Welcome back to another thrilling episode of Google's Monthly Security Update. February has arrived, and that means it is time for Google to outline all of the patches being made to Android and point out who made those patches.
For the uninitiated, Google (and the Android Open Source Project) accepts contributions from external sources as well as the teams inside Google. Every month these contributions are sent to Google's partners so they can update their own devices, and roughly a month later those updates are pushed to the Nexus line. Some partners are really good about updating their products, but this monthly cycle is still a challenge for many companies using Android on their products.
Here's what's being fixed this month.
The issues marked Critical by Google's internal team this month are all about escalation of privileges and remote code execution. The February update will address remote code issues in a Broadcom Wifi driver as well as the Mediaserver, while dealing with escalation issues in Qualcomm's performance module, Wifi driver, and debugger daemon. There also are escalation vulnerabilities being addressed in the general Android Wifi and Mediaserver systems, but these issues were marked High instead of Critical in Google's severity list. An update to the Minikin library addressed a possible Denial of Service vulnerability as well.
As always, Google claims there are no reports of active customer exploitation using the issues that have been reported and and patched in this update.
Two CVE markers labeled Moderate by Google point to a way to bypass the factory reset protection in the Android setup wizard, and these issues have been patched. While Google has marked this issue Moderate, it's important to understand what this issue means for users.
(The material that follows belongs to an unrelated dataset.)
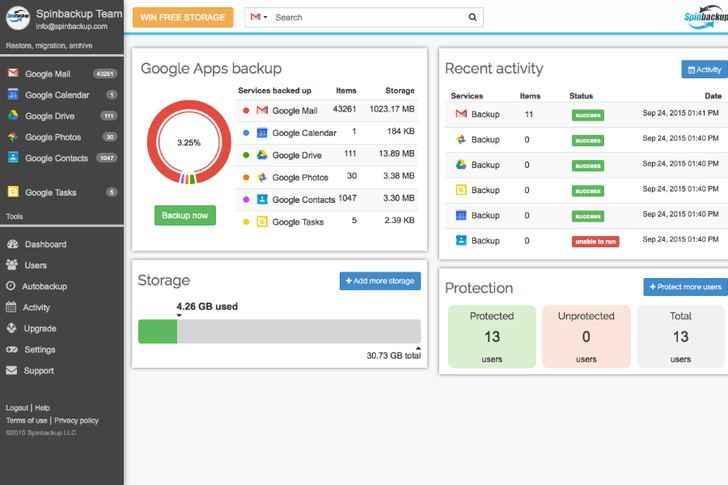This screenshot has height=485, width=728.
Task: Click Add more storage button
Action: coord(380,281)
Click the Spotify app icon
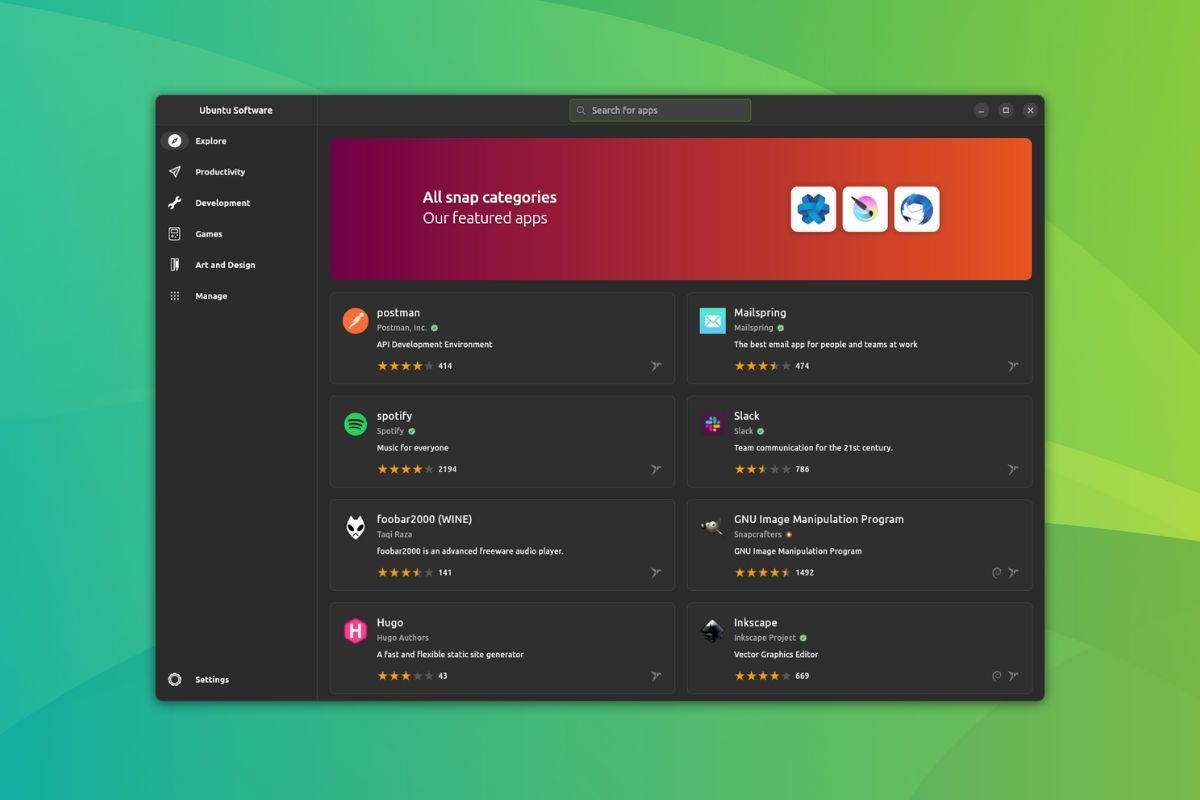 pyautogui.click(x=355, y=424)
A vulnerability existed that allowed someone who knew how to bypass the security measure that keeps someone from accessing your phone just by performing a factory reset. As is often the case, Google claims there are no reports of active customer exploitation using the issues that have been reported and and patched in this update.
Nexus users who want to flash this update right now can head to the Google Developer site and grab the latest release for flashing. An OTA update with this patch will be available to Nexus phones and tablets in the immediate future, though BlackBerry Priv owners may have noticed this OTA update was available this morning and can be installed now. See you next month!